EXCERTO DO DOCUMENTO.
De regresso a Portugal em 1969, na 'abertura' da Primavera Marcelista,
espera-a muita actividade, e é ainda antes da Revolução que é
homenageada por outras mulheres em Portugal. Em 1973 tem 80 anos.
O seu entusiasmo com a Revolução de Abril, em 1974, trouxe-a para a
rua, a desfilar no 1o de Maio ao lado da multidão. E uma das
actividades mais importantes foi o seu papel central, de novo em favor
das mulheres portuguesas, na criação do Movimento
Democrático de Mulheres, de que foi eleita Presidente Honorária em 1975.
A sua posição de Directora da revista 'Mulheres' criada pelo Movimento
em 1978 representou, antes de mais, para Maria Lamas, o
regresso à imprensa feminina, onde a sua vida profissional começara,
na defesa da educação das Mulheres, da liberdade política e da paz
mundial.
Maria Lamas morre em Lisboa em Dezembro de 1983, dois meses depois de
completar 90 anos.
Nesta dia de evocação de 40 anos de democracia e de migrações em
liberdade, relembrar Maria Lamas, Uma Escritora Portuguesa em
Luta pelas Mulheres do seu país, quero deixar esta mensagem de que é
preciso e urgente, como ela, não baixar os braços, mas continuar
a levantar a voz, a estudar velhos e novos problemas - como o das
trajectórias e trabalhos das mulheres das novas migrações. É preciso
ir
de novo ver como vivem e pensam as mulheres e os homens do nosso país.
Um trabalho já começado em dissertações de Mestrado, Teses de
Doutoramento, levantamentos estatísticos sistemáticos das condições
de vida dos portugueses, que espera pela nossa colaboração.

DADOS ARMAZENADOS.
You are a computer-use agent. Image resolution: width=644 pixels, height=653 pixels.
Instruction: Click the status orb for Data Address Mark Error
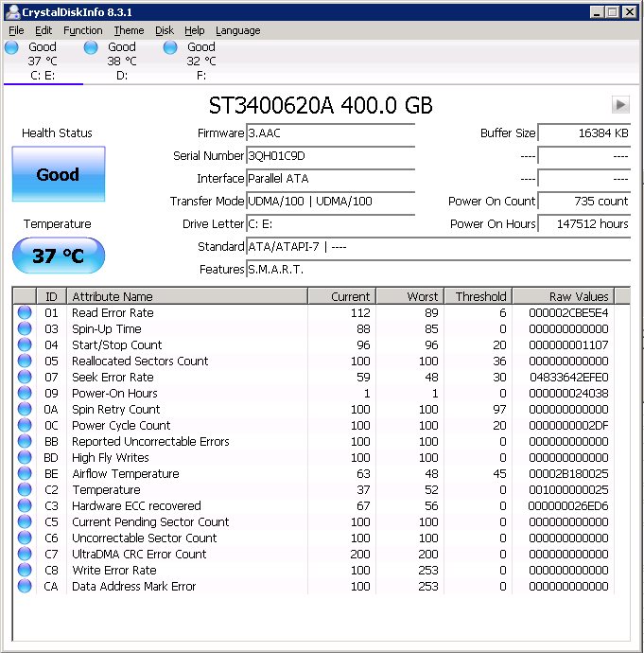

INSTRUÇÕES DE TRABALHO.
[a] Indique todos os anos mencionados no texto sobre Maria Lamas.
[b] Copie do texto sobre Maria Lamas tudo o que vai desde "Maria Lamas morre" até "do nosso país.".

RESPOSTAS POR TAREFA.
[a] 1969, 1973, 1974, 1975, 1978, 1983

[b]
Maria Lamas morre em Lisboa em Dezembro de 1983, dois meses depois de
completar 90 anos.
Nesta dia de evocação de 40 anos de democracia e de migrações em
liberdade, relembrar Maria Lamas, Uma Escritora Portuguesa em
Luta pelas Mulheres do seu país, quero deixar esta mensagem de que é
preciso e urgente, como ela, não baixar os braços, mas continuar
a levantar a voz, a estudar velhos e novos problemas - como o das
trajectórias e trabalhos das mulheres das novas migrações. É preciso
ir
de novo ver como vivem e pensam as mulheres e os homens do nosso país.